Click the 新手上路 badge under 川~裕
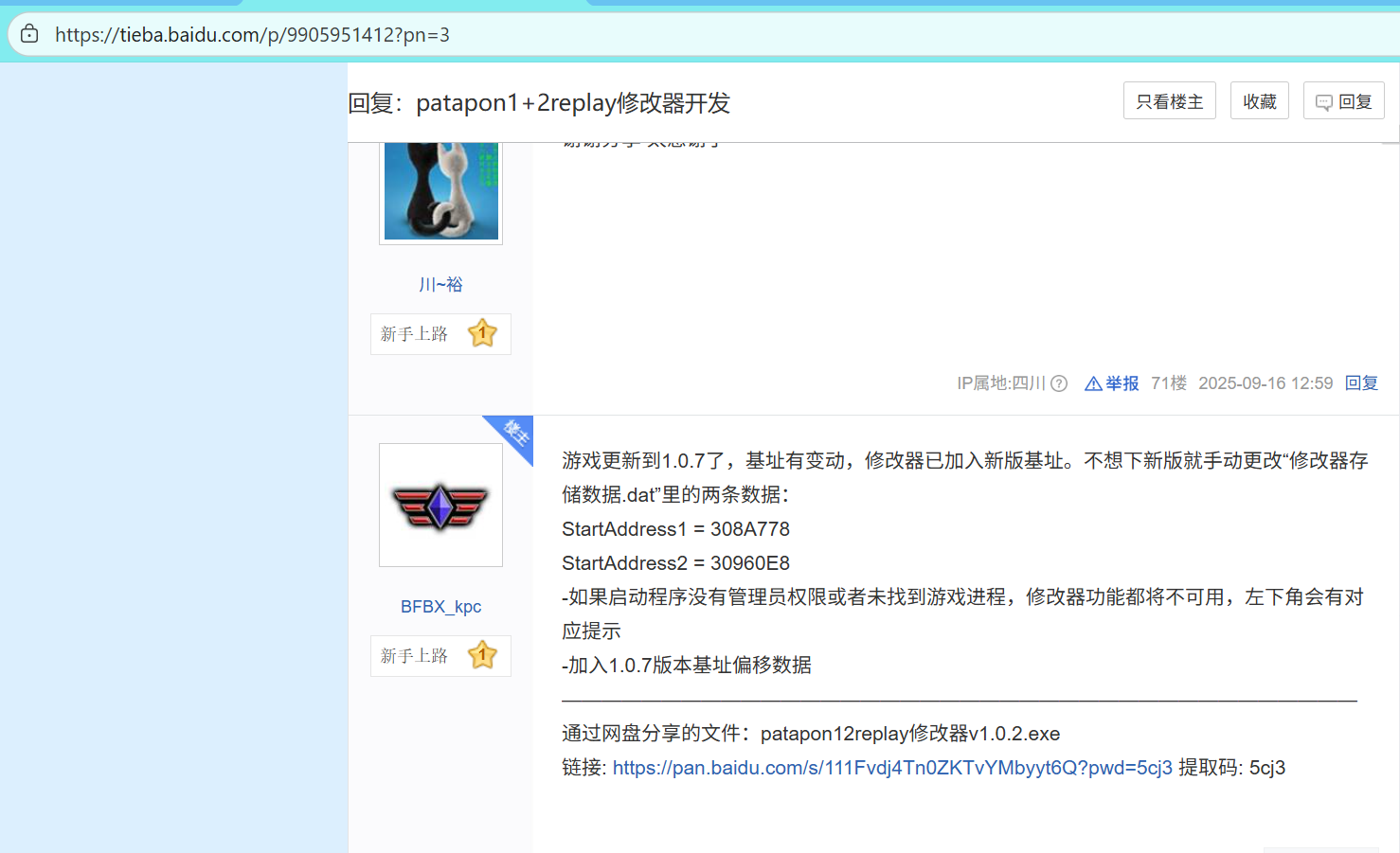Screen dimensions: 1400x853 (415, 334)
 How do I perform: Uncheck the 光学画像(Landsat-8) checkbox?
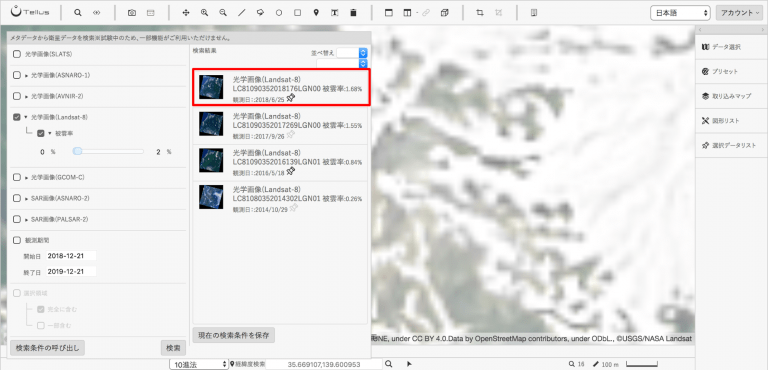point(17,117)
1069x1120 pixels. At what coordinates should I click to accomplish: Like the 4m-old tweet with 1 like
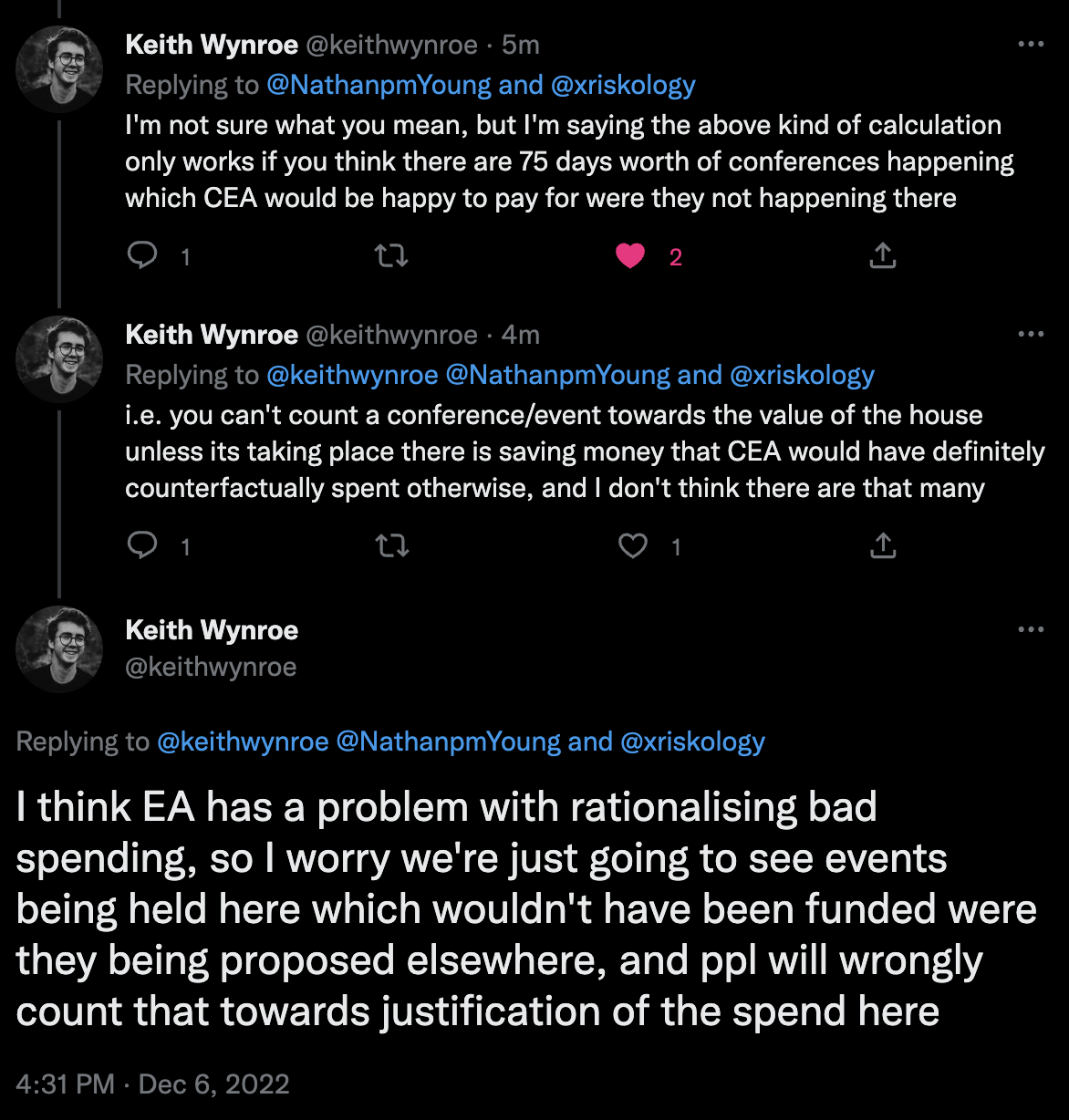click(x=632, y=546)
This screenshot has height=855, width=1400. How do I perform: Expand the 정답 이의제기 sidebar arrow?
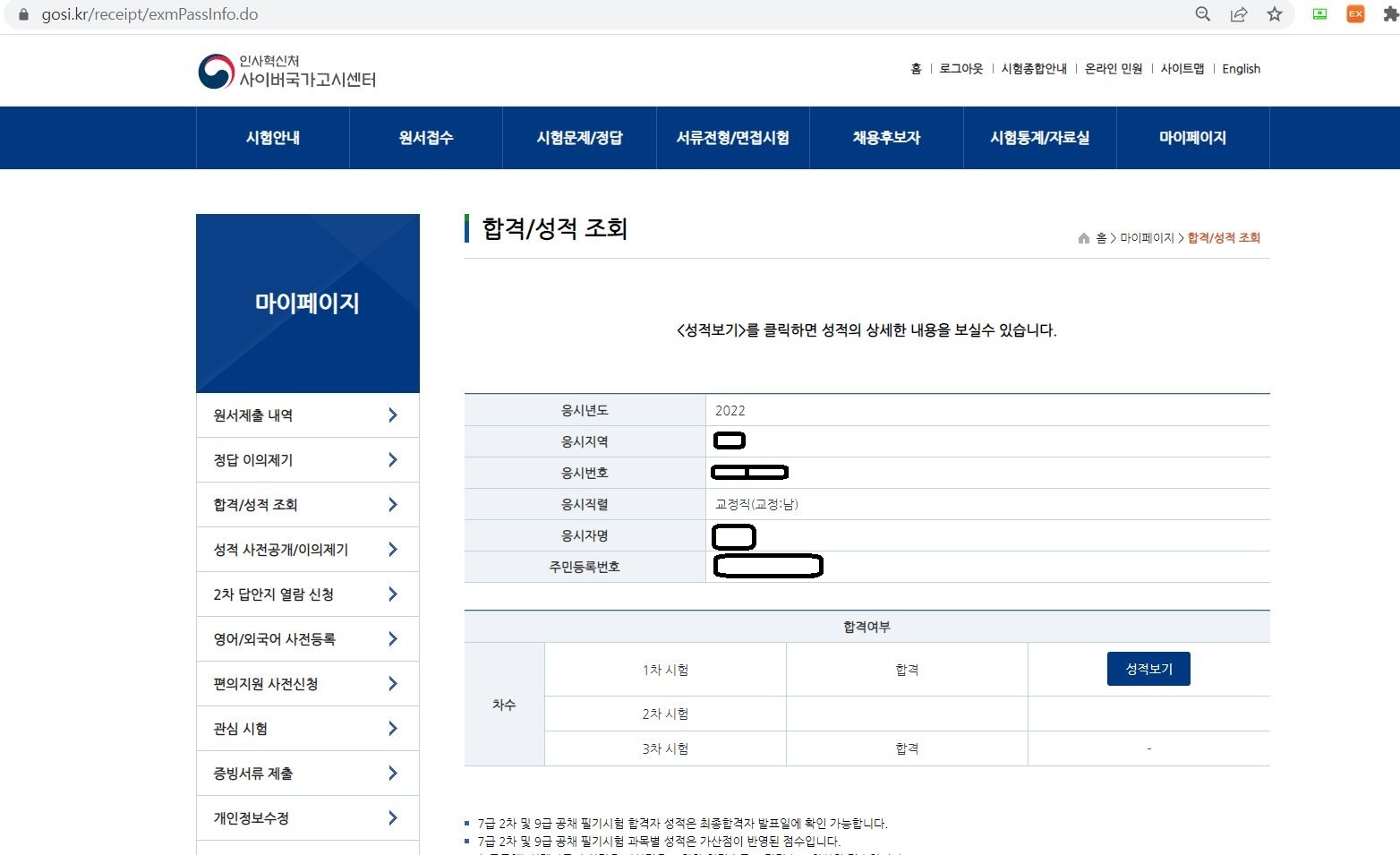393,459
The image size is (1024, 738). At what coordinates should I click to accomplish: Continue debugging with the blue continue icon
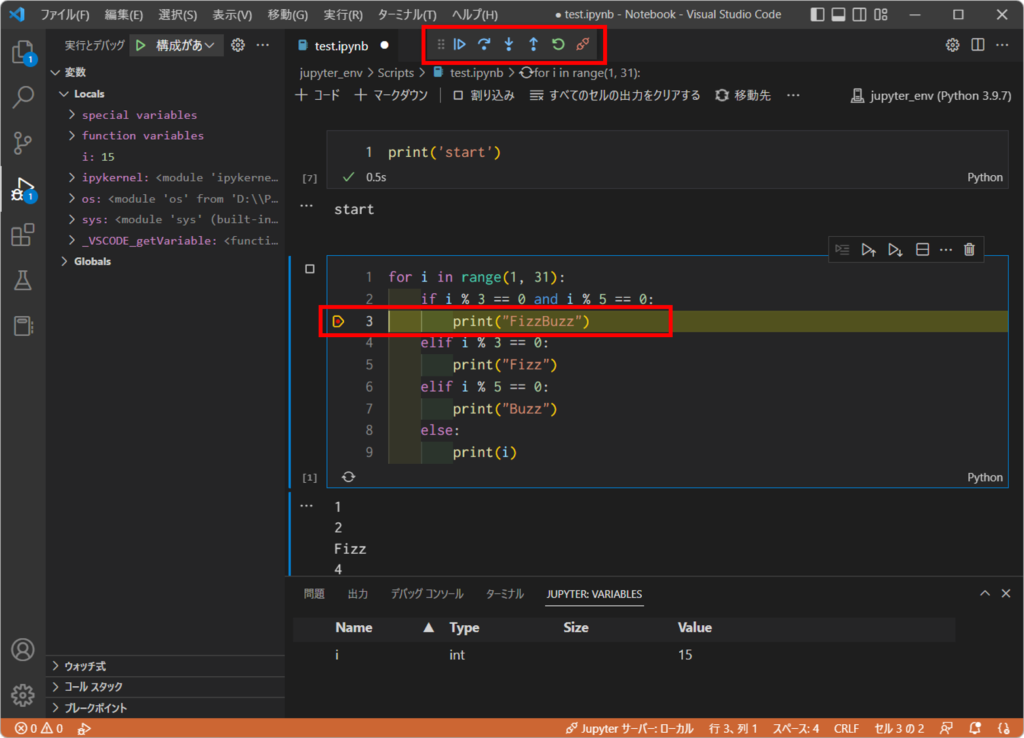click(x=459, y=44)
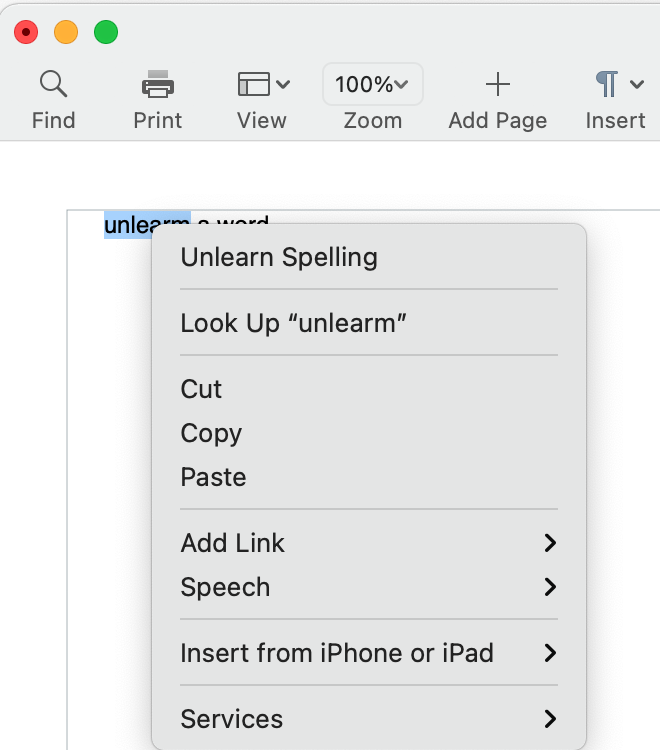The image size is (660, 750).
Task: Expand the Insert dropdown chevron
Action: (637, 84)
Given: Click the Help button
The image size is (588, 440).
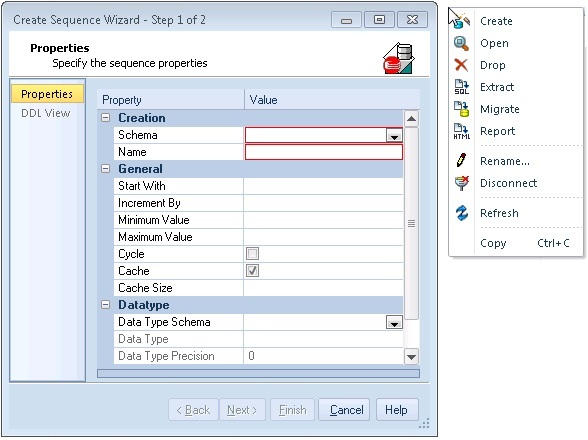Looking at the screenshot, I should point(397,410).
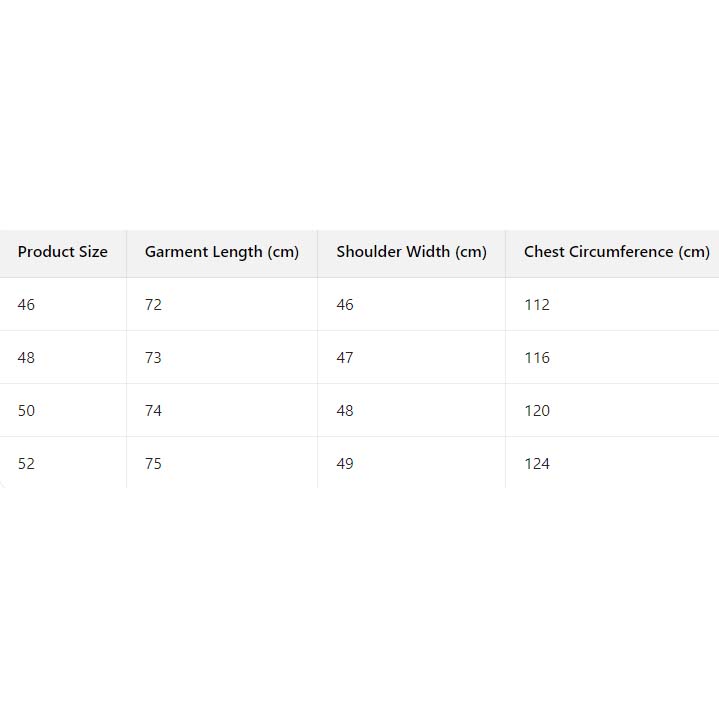Click the Shoulder Width (cm) column header
The image size is (719, 719).
click(411, 252)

•••••

## Aim of the exercise
Output the line that contains "The image size is (1024, 738)." and every subsequent line through the end of the entries, exactly as given, without pictures.

## Task result
The image size is (1024, 738). At what coordinates should I click to accomplish: Continue debugging with the blue continue icon
click(x=459, y=44)
The image size is (660, 750).
Task: Expand the Insert dropdown chevron
Action: (637, 84)
Given: Click the Help button
The image size is (588, 440).
Looking at the screenshot, I should point(397,410).
Click the Shoulder Width (cm) column header
The image size is (719, 719).
click(411, 252)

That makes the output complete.